Source:
oceanid/scripts/legacy-pandas-cleaners/README.md| ✏️ Edit on GitHub
Legacy Pandas Cleaning Scripts
Purpose: Historical CSV cleaning scripts extracted from @ebisu for knowledge mining.
These scripts represent tribal knowledge developed through manual iteration on real-world data quality issues. They will be parsed to extract cleaning patterns into the stage.cleaning_rules database table for automated application in the ML pipeline.
Directory Structure
legacy-pandas-cleaners/
├── country/ # Country vessel registry cleaners
│ ├── clean_esp_vessels.py # Spanish locale: quote fixes, port names
│ ├── clean_dnk_robust.py # Danish/Nordic: quote patterns
│ └── clean_bgr_robust.py # Bulgarian registry
├── rfmo/ # RFMO vessel data cleaners
│ └── local_clean_all.py # Orchestrator for 9 RFMOs
└── reference/ # Reference data cleaners
├── clean_asfis.py # FAO species taxonomy
├── clean_reference_data.py # Country codes, gear types
└── clean_msc_gear_data.py # Marine Stewardship Council gear
Total: 7 scripts encoding ~50-100 unique cleaning patterns
Pattern Categories
1. Locale-Specific Fixes
Example: Spanish place names with embedded quotes
# From clean_esp_vessels.py:49
spanish_article_pattern = r'([^;"]+)", (La|El|Los|Las|L\')\s'
# "Caleta Del Sebo", La → Caleta Del Sebo, La
2. Quote Escaping
Example: Nordic quotes before commas
# From clean_dnk_robust.py:15
pattern = r'(;[^;]*)",([ ][^;]*)'
# ;"Port Name", City → ;Port Name, City
3. Field Delimiter Repairs
Example: Field count validation
# From clean_esp_vessels.py:66
expected_fields = 41
if len(fields) != expected_fields:
# Attempt to merge/split fields
4. Encoding Fixes
Example: UTF-8 handling for special characters
# From clean_esp_vessels.py:27
with open(input_file, 'r', encoding='utf-8', errors='replace')

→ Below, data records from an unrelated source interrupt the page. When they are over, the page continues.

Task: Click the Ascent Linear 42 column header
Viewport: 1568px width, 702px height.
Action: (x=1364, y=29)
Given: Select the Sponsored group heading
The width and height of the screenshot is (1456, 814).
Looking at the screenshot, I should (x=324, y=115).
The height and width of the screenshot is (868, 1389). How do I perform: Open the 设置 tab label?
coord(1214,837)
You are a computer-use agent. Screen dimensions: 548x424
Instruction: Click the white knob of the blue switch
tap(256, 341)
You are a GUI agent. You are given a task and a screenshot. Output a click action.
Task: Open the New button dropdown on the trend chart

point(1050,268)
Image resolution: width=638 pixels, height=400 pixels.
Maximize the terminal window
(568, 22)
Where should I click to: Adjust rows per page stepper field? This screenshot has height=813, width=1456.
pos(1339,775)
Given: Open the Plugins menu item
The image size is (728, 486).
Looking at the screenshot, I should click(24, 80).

5. Whitespace Normalization
Example: Collapse multiple spaces
# From local_clean_all.py:12
def collapse_whitespace(value: str) -> str:
return " ".join(value.split())
Usage in ML Pipeline
These scripts are read-only for knowledge extraction. They will:
- Parse: AST analysis to extract regex patterns, string replacements, conditions
- Categorize: Group into rule types (regex_replace, quote_fix, delimiter_repair, etc.)
- Store: Insert into
stage.cleaning_ruleswith source line references - Apply: CSV ingestion worker applies rules in priority order
- Improve: Human corrections feed back to update rule effectiveness
Extraction Process
See scripts/extract-knowledge/extract_pandas_patterns.py for automated extraction.
# Extract all patterns into SQL
python scripts/extract-knowledge/extract_pandas_patterns.py \
--input scripts/legacy-pandas-cleaners/ \
--output sql/seed_cleaning_rules.sql
# Expected output: ~50-100 INSERT statements
Migration Path
- Phase 1 (Current): Copy scripts, extract patterns → rules table
- Phase 2: Apply rules in ML pipeline, measure effectiveness
- Phase 3: Fine-tune csv-repair-bert model on extracted patterns
- Phase 4: Retire scripts once ML model achieves >95% accuracy
Original Location
Copied from: @ebisu/backend/scripts/import/ (2025-09-30)
These scripts remain in @ebisu for now but will be deprecated once the ML pipeline is validated to match or exceed their cleaning accuracy.
Related Issues
- #47: Extract pandas cleaning patterns into knowledge base
- #48: CSV ingestion worker (applies extracted rules)
- #49: Train csv-repair-bert model on extracted patterns